Special Session on Big Data Analytics and Stream Data Mining (BDASD2017)
A Special Session co-located with the 23rd Int. Symposium on Methodologies for Intelligent Systems (ISMIS 2017) - Warsaw, Poland, June 26-29, 2017
Objectives
In the world of today, modern information systems are able to collect very large data with inherent and increasing complex structure and dimensionality. Furthermore, new data sources often provide various heterogeneous representations and also time changing characteristics with respect to the data. This is particular visible in the rapidly developing field of Big Data Analytics. Although machine learning and data mining researchers had already studied mining massive and complex data, there are significant differences between earlier efforts and the current trends opening up new problems and challenges. Indeed, Big Data Analytics opens up new research problems which were only considered within a limited range. Applications of Big Data Analytics may also influence human behavior and society in a significantly higher degree than before – which also requires new types of research. Furthermore, new Big Data challenges are particularly relevant in emerging applications where data are continuously generated at a high rate in the form of data streams, whose characteristics may also change with time (concept drifting data). Compared to static, standard environments, processing data streams implies new computational challenges and requirements for algorithms and their ability to adapt to such dynamic and complex contexts.
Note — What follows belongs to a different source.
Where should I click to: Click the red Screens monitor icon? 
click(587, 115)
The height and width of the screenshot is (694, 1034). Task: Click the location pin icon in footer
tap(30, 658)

In order to address these new research challenges concerning both the analysis of Big Data and mining data streams, respectively, we organize a special session – BDASD - co-located with the ISMIS conference. We aim to gather researchers from all over the world coming from different communities being interested in the aforementioned issues, as well as to present algorithmic foundations and application aspects of analyzing these new types of data.
Topics of interest
Suggested topics include (but are not limited to) the following:
- Learning from high-dimensional datasets
- Mining non-standard data representations
- Large-scale link and graph mining
- Scaling up learning algorithms
- Distributed data mining approaches
- Knowledge discovery from ubiquitous environments
- Analysis of data from sensors and social media
- Online learning algorithms.
- Detection and adaptation to concept drift
- Evaluation issues of models learned from evolving data streams
- Classification and clustering in data streams
- Privacy in big and stream data analytics
- Societal aspects of applying Big Data
- Applications, especially in scientific data analysis, computational social science, medicine, text processing, web mining, image or multimedia analysis, sensor networks, industrial contexts, bio-informatics, energy management, and related domains.
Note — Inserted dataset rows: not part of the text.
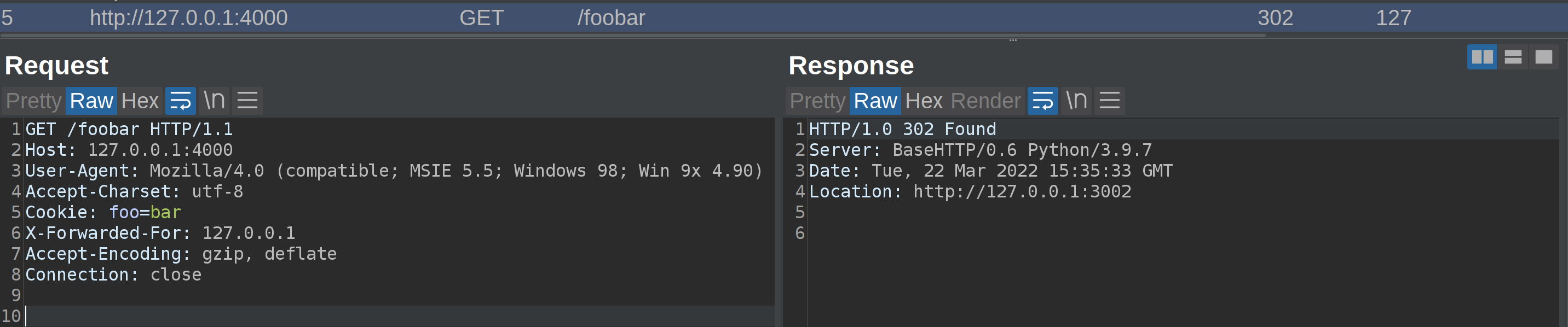Image resolution: width=1568 pixels, height=327 pixels.
Task: Select the side-by-side layout icon
Action: pos(1483,57)
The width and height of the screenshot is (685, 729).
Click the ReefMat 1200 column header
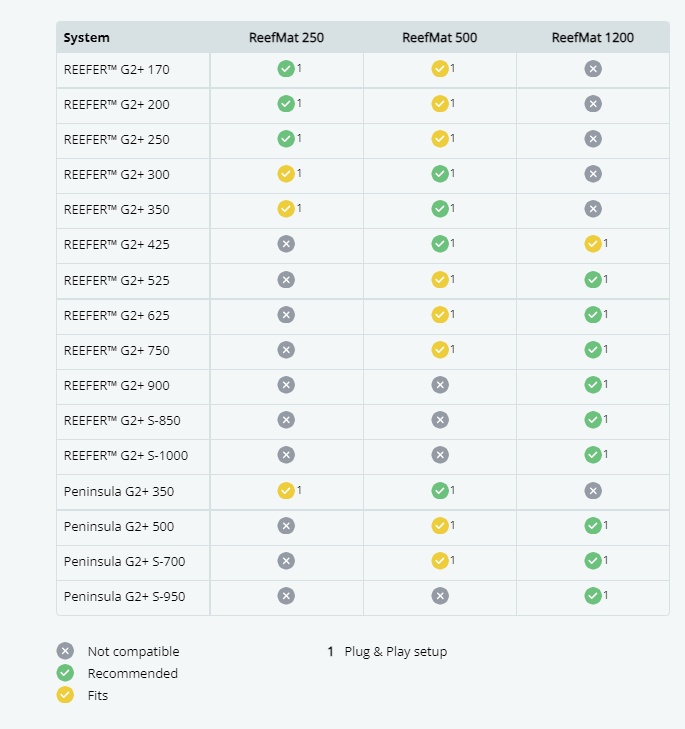(592, 38)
Special Session Organizers
Martin Atzmueller, University of Kassel, Germany
Jerzy Stefanowski, Poznan University of Technology, Poland
Important Dates
Paper submission due: | January 22, 2017 |
Notification of review results: | March 14, 2017 |
Camera ready papers due: | April 3, 2017 |
Proceedings
The accepted papers will be published within the ISMIS main conference proceedings (Springer LNAI Series).
Paper submission
Authors are invited to submit their manuscripts using the Springer LNCS/LNAI style, with a maximum of 10 pages. Detailed instructions are provided on the conference homepage.